Collected data
-*-

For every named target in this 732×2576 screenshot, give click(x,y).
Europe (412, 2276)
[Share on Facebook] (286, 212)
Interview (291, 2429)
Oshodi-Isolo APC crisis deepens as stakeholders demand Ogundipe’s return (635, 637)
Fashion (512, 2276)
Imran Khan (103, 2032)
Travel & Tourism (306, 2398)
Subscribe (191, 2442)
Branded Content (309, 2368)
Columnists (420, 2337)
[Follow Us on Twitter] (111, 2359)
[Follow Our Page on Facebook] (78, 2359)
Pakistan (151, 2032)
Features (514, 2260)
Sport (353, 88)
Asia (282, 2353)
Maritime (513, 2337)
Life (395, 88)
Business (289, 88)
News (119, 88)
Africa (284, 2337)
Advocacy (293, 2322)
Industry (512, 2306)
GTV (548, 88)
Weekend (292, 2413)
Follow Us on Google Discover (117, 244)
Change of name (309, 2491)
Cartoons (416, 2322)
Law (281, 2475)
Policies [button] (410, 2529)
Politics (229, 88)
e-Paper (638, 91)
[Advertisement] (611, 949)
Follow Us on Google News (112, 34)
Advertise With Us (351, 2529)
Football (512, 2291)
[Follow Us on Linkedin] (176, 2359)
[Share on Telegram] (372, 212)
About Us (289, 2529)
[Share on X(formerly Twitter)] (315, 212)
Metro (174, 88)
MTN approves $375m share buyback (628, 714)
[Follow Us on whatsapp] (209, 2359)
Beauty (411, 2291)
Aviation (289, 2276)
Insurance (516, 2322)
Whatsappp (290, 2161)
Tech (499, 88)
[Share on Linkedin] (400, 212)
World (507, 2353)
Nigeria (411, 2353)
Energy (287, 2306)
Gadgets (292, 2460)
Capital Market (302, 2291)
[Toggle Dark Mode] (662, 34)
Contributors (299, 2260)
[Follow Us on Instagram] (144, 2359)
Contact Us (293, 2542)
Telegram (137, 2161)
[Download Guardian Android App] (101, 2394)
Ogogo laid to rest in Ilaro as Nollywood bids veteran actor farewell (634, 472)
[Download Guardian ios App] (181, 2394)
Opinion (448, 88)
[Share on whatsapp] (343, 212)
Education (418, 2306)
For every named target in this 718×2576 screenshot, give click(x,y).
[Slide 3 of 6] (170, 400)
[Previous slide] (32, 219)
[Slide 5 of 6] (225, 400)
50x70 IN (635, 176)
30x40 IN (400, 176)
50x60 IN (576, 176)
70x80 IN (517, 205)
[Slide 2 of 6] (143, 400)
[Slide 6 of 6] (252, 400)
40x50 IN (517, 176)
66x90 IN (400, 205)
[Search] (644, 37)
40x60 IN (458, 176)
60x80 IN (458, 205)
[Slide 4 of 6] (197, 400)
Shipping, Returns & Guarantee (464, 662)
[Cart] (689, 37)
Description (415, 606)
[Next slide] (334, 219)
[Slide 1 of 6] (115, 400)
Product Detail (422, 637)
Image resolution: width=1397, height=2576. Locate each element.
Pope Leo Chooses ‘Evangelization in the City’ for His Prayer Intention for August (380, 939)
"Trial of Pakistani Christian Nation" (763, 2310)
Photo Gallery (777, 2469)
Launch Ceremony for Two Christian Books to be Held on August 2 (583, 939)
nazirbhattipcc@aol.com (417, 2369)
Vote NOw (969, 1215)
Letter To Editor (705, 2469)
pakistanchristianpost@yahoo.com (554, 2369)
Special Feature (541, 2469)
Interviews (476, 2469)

-*-

- [WORK REQUEST]
In full and exactly as written, reproduce the records above.

- [RESULT]
For every named target in this 732×2576 screenshot, give click(x,y).
Europe (412, 2276)
[Share on Facebook] (286, 212)
Interview (291, 2429)
Oshodi-Isolo APC crisis deepens as stakeholders demand Ogundipe’s return (635, 637)
Fashion (512, 2276)
Imran Khan (103, 2032)
Travel & Tourism (306, 2398)
Subscribe (191, 2442)
Branded Content (309, 2368)
Columnists (420, 2337)
[Follow Us on Twitter] (111, 2359)
[Follow Our Page on Facebook] (78, 2359)
Pakistan (151, 2032)
Features (514, 2260)
Sport (353, 88)
Asia (282, 2353)
Maritime (513, 2337)
Life (395, 88)
Business (289, 88)
News (119, 88)
Africa (284, 2337)
Advocacy (293, 2322)
Industry (512, 2306)
GTV (548, 88)
Weekend (292, 2413)
Follow Us on Google Discover (117, 244)
Change of name (309, 2491)
Cartoons (416, 2322)
Law (281, 2475)
Policies [button] (410, 2529)
Politics (229, 88)
e-Paper (638, 91)
[Advertisement] (611, 949)
Follow Us on Google News (112, 34)
Advertise With Us (351, 2529)
Football (512, 2291)
[Follow Us on Linkedin] (176, 2359)
[Share on Telegram] (372, 212)
About Us (289, 2529)
[Share on X(formerly Twitter)] (315, 212)
Metro (174, 88)
MTN approves $375m share buyback (628, 714)
[Follow Us on whatsapp] (209, 2359)
Beauty (411, 2291)
Aviation (289, 2276)
Insurance (516, 2322)
Whatsappp (290, 2161)
Tech (499, 88)
[Share on Linkedin] (400, 212)
World (507, 2353)
Nigeria (411, 2353)
Energy (287, 2306)
Gadgets (292, 2460)
Capital Market (302, 2291)
[Toggle Dark Mode] (662, 34)
Contributors (299, 2260)
[Follow Us on Instagram] (144, 2359)
Contact Us (293, 2542)
Telegram (137, 2161)
[Download Guardian Android App] (101, 2394)
Ogogo laid to rest in Ilaro as Nollywood bids veteran actor farewell (634, 472)
[Download Guardian ios App] (181, 2394)
Opinion (448, 88)
[Share on whatsapp] (343, 212)
Education (418, 2306)
For every named target in this 718×2576 screenshot, give click(x,y).
[Slide 3 of 6] (170, 400)
[Previous slide] (32, 219)
[Slide 5 of 6] (225, 400)
50x70 IN (635, 176)
30x40 IN (400, 176)
50x60 IN (576, 176)
70x80 IN (517, 205)
[Slide 2 of 6] (143, 400)
[Slide 6 of 6] (252, 400)
40x50 IN (517, 176)
66x90 IN (400, 205)
[Search] (644, 37)
40x60 IN (458, 176)
60x80 IN (458, 205)
[Slide 4 of 6] (197, 400)
Shipping, Returns & Guarantee (464, 662)
[Cart] (689, 37)
Description (415, 606)
[Next slide] (334, 219)
[Slide 1 of 6] (115, 400)
Product Detail (422, 637)
Image resolution: width=1397, height=2576. Locate each element.
Pope Leo Chooses ‘Evangelization in the City’ for His Prayer Intention for August (380, 939)
"Trial of Pakistani Christian Nation" (763, 2310)
Photo Gallery (777, 2469)
Launch Ceremony for Two Christian Books to be Held on August 2 (583, 939)
nazirbhattipcc@aol.com (417, 2369)
Vote NOw (969, 1215)
Letter To Editor (705, 2469)
pakistanchristianpost@yahoo.com (554, 2369)
Special Feature (541, 2469)
Interviews (476, 2469)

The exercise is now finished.